Students, families and youth groups were some of the engaged learners drawn to Stampede Park this spring for the Earth Science for Society Exhibit (ESfS).
The event, which took place from March 17 to 19, saw the society celebrate their ninth time of showcasing geosciences, put on by the Canadian Society of Exploration Geophysicists.
The head chair for the Earth Science committee, Marissa Whittaker, was first approached by the Calgary Board of Education (CBE) to help educate junior high students about earth science impacting our daily lives.
In 2010, the ESfS was established as a hands-on interactive exhibition encouraging youth to interact with various earth science exhibits while completing scavenger hunts in the process. Whittaker has seen a progression in youth as they learn about earth sciences.
“We have seen certainly a large increase in the kids and the impact that our event has,” she says. “We have teachers who are very interested in coming and return every year. The number of exhibitors that we have keeps increasing, as does the demand of the school kids.”

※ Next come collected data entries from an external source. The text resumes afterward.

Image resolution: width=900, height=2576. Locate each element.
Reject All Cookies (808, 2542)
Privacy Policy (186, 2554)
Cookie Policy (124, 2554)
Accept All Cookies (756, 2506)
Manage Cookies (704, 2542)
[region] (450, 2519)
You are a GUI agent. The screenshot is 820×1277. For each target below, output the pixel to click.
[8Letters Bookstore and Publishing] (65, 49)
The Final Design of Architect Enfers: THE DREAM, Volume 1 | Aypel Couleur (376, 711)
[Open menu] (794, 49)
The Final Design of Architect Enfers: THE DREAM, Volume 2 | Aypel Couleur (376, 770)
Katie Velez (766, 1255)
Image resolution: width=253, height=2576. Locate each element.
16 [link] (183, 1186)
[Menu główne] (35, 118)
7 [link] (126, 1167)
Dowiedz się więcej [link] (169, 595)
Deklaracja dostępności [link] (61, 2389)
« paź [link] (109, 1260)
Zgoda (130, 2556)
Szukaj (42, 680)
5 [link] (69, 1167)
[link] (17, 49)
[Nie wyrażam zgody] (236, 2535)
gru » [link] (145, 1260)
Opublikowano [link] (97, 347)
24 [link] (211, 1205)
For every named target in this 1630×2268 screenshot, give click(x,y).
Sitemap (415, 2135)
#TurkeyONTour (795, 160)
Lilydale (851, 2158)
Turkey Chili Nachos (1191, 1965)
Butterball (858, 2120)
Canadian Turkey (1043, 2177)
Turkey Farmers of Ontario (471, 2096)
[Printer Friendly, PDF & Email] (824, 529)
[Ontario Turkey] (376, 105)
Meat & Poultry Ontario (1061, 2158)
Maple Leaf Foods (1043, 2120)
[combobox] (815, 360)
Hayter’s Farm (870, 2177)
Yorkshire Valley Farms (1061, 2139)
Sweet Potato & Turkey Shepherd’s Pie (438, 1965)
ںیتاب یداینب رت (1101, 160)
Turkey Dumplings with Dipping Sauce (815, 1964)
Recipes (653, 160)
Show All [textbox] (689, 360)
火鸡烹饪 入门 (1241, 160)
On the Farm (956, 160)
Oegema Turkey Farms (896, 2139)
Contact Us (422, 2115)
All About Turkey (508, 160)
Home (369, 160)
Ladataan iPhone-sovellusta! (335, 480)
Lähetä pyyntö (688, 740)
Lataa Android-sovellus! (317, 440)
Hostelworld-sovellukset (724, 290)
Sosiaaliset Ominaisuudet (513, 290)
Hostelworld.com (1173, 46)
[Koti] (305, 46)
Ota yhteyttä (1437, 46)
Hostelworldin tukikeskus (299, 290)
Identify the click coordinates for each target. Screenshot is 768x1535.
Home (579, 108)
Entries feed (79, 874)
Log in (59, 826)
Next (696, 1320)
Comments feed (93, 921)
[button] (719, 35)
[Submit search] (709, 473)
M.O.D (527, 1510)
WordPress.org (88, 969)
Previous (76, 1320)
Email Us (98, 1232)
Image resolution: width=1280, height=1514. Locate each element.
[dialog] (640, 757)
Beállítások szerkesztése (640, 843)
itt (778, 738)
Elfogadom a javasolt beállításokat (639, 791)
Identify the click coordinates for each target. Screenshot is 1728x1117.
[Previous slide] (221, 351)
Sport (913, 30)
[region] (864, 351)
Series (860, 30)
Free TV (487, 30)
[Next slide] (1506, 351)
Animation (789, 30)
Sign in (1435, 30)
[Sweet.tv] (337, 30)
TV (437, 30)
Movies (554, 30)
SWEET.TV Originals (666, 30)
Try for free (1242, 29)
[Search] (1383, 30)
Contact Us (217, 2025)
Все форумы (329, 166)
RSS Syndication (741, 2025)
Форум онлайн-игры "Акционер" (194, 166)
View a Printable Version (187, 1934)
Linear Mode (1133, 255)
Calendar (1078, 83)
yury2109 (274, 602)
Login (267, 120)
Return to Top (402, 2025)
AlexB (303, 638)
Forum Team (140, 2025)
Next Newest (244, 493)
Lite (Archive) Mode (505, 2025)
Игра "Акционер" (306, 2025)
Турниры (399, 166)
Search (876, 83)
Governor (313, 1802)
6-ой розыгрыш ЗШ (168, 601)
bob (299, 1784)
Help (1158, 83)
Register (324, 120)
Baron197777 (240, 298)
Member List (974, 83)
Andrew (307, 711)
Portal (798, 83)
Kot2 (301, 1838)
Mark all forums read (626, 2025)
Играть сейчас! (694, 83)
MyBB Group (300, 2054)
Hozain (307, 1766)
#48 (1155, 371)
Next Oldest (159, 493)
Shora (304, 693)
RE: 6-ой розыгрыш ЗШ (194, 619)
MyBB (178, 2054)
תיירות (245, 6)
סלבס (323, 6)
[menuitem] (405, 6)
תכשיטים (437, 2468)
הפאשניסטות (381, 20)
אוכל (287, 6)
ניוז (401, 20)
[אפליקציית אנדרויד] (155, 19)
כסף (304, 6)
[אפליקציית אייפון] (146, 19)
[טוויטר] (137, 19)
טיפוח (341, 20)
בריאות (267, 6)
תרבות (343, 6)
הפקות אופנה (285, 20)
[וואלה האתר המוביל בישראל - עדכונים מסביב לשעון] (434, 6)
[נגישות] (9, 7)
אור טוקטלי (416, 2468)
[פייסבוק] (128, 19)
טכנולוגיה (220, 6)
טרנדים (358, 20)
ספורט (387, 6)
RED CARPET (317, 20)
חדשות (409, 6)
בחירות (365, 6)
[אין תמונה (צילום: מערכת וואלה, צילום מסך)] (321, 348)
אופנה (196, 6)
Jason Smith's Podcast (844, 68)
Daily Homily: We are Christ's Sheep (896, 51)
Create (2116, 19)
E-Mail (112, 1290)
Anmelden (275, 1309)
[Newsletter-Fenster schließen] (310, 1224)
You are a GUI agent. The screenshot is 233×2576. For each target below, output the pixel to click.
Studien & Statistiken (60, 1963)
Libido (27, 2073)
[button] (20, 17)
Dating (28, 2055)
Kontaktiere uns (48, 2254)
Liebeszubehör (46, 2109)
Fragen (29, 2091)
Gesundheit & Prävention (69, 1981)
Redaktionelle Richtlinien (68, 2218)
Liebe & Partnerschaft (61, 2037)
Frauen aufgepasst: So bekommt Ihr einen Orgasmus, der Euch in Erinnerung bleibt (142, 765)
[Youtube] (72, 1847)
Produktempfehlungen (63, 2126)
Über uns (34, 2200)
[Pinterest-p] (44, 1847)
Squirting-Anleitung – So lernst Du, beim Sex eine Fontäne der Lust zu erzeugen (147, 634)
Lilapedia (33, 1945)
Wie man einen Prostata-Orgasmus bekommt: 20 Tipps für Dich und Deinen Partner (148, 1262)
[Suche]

A veteran exhibitor, Rajeev Nair from the geoscience department at the University of Calgary, has been in attendance at this event since its inception.
“It’s really important we actually show how our lives are entwined with the resources around us,” Nair explains. “Most of those resources actually come from the earth. This is an event that showcases the importance of geology and earth sciences to society.”
Nair hopes the one thing that youth take away from this exhibit is appreciation of the world and an understanding of scientific aspects, all while having fun.
“It’s a lot of fun. They can learn a little bit of science from doing fun activities. That’s the focus.”
Another exhibitor of the event, Dan Moore, or “Yukon Dan,” is a mining enthusiast from British Columbia and hopes to spread mining fever to the public and the youth.
“Everything comes from mining, your truck, your cell phone, your iPads,” Moore says. “Without mining, we don’t have these items. Mining’s extremely important. That’s what we do, is open up eyes to these people.”
Marissa Whittaker believes earth science is important to understand as we are surrounded by it every day.
“I realized that everything around us that doesn’t come from a plant or an animal comes from the earth,” Whittaker explains, “By understanding how we use the earth is why I’ve become interested and involved in this event.”
This year, over 1,800 students, 400 youths and 400 members of the general public were in attendance at the ESfS. The event will be back next year to educate more people on the importance of earth sciences.